## SELECTED PASSAGE
↓↓↓

Hackers behind holiday crime spree demand $70 million, say they locked 1 million devices

The hacker gang behind an international crime spree that played out over the Fourth of July weekend say they've locked more than a million individual devices and are demanding $70 million in bitcoin to set them all free in one swoop.

The gang, the Russia-connected REvil, is best known for previously hacking JBS, one of the world's largest meat suppliers, and briefly halting its operations across much of North America. But this attack's potential scope is unprecedented, according to some cybersecurity experts.

REvil began its spree Friday by compromising Kaseya, a software company that helps companies manage basic software updates. Since many of Kaseya's customers are companies that manage internet services for other businesses, the number of victims grew quickly. Instead of locking an individual organization, as ransomware gangs usually do, REvil this time locked each victim computer as a standalone target, and initially asked $45,000 to unlock each specific one.

President Joe Biden has "directed the full resources" of the government toward investigating the problem, he told reporters Sunday.

Image: A shuttered Coop supermarket store in Stockholm (Ali Lorestani / AFP - Getty Images)
Image: A shuttered Coop supermarket store in Stockholm (Ali Lorestani / AFP - Getty Images)

The Swedish grocery chain Coop is the largest known victim, and was forced to close most of its roughly 800 stores all day Saturday. Its registers were all controlled online by Visma Esscom, a Kaseya customer, and locked up and rendered unusable.

Exactly how many systems have been infected is unknown, though the number is likely sizable. The cybersecurity firm Huntress, which is helping Kaseya's response, is aware of more than 1,000 individual businesses that have been affected so far, it said.

↑↑↑

Collected data:

↓↓↓

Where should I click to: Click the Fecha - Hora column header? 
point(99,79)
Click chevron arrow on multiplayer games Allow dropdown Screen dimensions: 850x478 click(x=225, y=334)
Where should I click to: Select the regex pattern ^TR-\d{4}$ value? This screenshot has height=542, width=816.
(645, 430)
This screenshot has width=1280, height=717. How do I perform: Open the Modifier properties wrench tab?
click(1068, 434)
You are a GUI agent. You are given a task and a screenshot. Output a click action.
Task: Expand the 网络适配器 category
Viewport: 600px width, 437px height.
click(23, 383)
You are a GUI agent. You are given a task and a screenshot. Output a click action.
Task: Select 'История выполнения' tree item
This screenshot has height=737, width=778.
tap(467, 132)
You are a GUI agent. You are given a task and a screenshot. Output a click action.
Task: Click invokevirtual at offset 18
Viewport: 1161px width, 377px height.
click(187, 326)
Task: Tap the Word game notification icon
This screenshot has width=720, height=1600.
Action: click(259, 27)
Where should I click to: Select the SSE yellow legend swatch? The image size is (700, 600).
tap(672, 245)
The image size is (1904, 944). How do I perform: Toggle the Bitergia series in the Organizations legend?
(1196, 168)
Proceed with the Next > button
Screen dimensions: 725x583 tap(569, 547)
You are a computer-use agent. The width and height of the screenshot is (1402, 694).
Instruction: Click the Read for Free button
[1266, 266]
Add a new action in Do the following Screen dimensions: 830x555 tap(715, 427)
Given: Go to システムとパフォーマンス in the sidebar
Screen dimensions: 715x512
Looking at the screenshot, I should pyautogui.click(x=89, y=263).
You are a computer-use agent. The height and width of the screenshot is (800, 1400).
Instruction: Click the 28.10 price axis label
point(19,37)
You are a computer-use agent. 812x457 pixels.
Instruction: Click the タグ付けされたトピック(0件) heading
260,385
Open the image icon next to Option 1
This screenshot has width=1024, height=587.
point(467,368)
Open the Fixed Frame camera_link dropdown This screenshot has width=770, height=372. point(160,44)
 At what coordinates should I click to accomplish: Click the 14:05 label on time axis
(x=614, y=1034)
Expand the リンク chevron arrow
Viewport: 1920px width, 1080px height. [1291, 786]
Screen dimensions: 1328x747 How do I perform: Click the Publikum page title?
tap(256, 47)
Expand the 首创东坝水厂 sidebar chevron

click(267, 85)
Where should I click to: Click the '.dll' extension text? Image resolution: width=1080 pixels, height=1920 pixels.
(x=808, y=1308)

↑↑↑

## EXERCISE GOAL
Name every company mentioned in the paragraphs of the article about the REvil ransomware attack. Leave out REvil itself and the photo credits.

## RESULT
JBS
Kaseya
Coop
Visma Esscom
Huntress